=== Exercise data ===

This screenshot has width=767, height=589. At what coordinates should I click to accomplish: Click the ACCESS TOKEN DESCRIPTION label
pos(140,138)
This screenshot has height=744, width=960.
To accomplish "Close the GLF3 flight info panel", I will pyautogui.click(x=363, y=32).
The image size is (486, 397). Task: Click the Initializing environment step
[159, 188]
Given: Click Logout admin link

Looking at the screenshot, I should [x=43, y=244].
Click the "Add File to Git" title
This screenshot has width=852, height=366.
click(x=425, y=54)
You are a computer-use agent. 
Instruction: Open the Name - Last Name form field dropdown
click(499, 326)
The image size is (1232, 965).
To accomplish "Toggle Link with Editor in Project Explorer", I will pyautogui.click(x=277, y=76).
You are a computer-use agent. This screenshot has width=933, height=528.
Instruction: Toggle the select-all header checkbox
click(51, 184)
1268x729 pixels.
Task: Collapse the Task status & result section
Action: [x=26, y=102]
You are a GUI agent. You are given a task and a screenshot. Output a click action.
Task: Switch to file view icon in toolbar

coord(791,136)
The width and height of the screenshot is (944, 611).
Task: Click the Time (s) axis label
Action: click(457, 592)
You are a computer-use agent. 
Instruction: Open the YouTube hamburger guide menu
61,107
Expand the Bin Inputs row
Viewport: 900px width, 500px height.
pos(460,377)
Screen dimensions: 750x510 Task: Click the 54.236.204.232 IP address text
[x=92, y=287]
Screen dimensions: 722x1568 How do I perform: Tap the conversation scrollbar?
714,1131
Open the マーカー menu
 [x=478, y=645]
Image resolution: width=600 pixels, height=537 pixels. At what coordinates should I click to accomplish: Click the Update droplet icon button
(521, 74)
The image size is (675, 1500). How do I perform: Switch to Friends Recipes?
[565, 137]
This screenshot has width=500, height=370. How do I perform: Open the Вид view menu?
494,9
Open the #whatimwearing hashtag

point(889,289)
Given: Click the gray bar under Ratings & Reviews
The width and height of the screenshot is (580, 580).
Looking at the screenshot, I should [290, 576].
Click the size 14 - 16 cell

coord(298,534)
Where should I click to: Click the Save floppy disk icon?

===

■ **Task prompt**: Every line of the data above that contains the word "pyautogui" should be counted; please give the total alone.

■ **Problem solution**: 2